→ TEXT PASSAGE:

Habitability of the Earth

Habitability for life is defined by the constraints of temperature, pH, and other physical and chemical parameters. The presently estimated upper temperature limit for life (for viable growth) is about 125°C, the limit for presently known hyperthermophiles. Life at this temperature is only possible at pressures sufficient to keep water liquid. Some believe hyperthermophiles may be discovered that are viable at a somewhat higher temperature (150°C), the apparent upper limit for protein stability sufficient to make metabolism possible (Brock et al. 1994). The lower temperature limit for growth is a few degrees below 0°C (saline water is still liquid). The origin of life and its persistence as thermophiles below ice cover in hydrothermal vents deeper in the crust might occur on an ice-covered Earth; one could also imagine the emergence of lower temperature forms, at least microbes.

These limits define the upper and lower temperature boundaries for "life as we know it" (one could speculate about exotic biochemistries in alien biospheres; see Feinberg and Shapiro 1980). The upper habitability limit for life was plausibly established between the accretion of the Earth some 4.5 billion years ago and the end of the late bombardment of Earth by leftover debris from planetary accretion some 3.7 to 3.8 billion years ago.

→ DATA SHOWN:
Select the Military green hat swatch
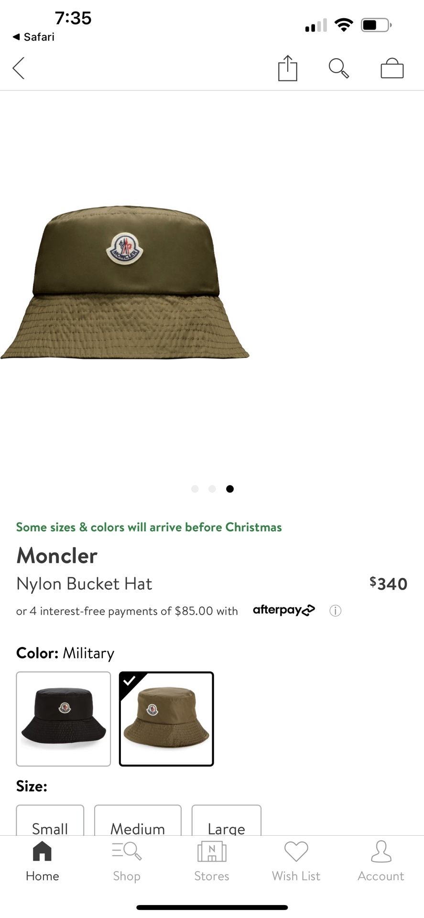 tap(166, 719)
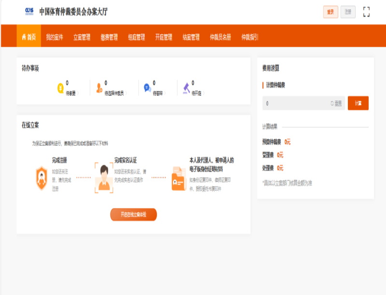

→ TO DO:
1 – In the text on Earth's habitability, what is the presently estimated upper temperature limit for viable growth of life?
2 – Resume the text on Earth's habitability after its final sentence and carry it forward.

→ TASK-BY-TASK RESULTS:
1 – About 125°C.

2 –
Recently, several molecular biologists suggested that the origin oflife took place around 4.2 Ga, based on the considerable complexity evident in the earliest fossil record (i.e., probable cyanobacteria by 3.5 Ga), as well as detailed arguments related to molecular phylogeny (see chapter 8). Large impacts may have even sterilized the surface (Oberbeck and Mancinelli 1994), driving the first life back into hydrothermal vents in the crust, the birthplace of hyperthermophiles (see chapter 8). In any case, the abiotic history of the solar system created the first window ofopportunity for life to emerge. Most origin of life researchers think this happened very fast once survival of the earliest life form was possible. Because the luminosity of the sun steadily increased according to the standard theory (see chapter 3), if the Earth at 3.8 Ga contained a pressure-cooker atmosphere, with a surface temperature around 85°C, then were it not for the removal ofatmospheric carbon dioxide by the carbonate-silicate cycle the temperature might have exceeded the habitability limit early in Earth history. Conversely, as Caldeira and Kasting (1992a) have shown, were it not for very warm conditions early on, the Earth might have plunged into an irreversible global ice age as a result of carbon dioxide cloud condensation raising the planetary albedo (although this mechanism has been recently questioned; Forget and Pierrehumbert 1997).

To jump some 6 billion years forward (1-2 billion years from now), the upper habitability limit will again be reached as atmospheric carbon dioxide level drops to zero, with a water greenhouse inexorably raising surface temperature (Caldeira and Kasting 1992b). Thus, 6 billion years of habitability with respect to surface temperature is:

1. A lucky accident [invoking the anthropic principle here, as Doolittle (1981) did, we are here to recognize this history, because "only a world which behaved as if Gaia did exist is observable because only such a world can produce observers") or

2. A product of deterministic self-regulation of the Earth's surface system.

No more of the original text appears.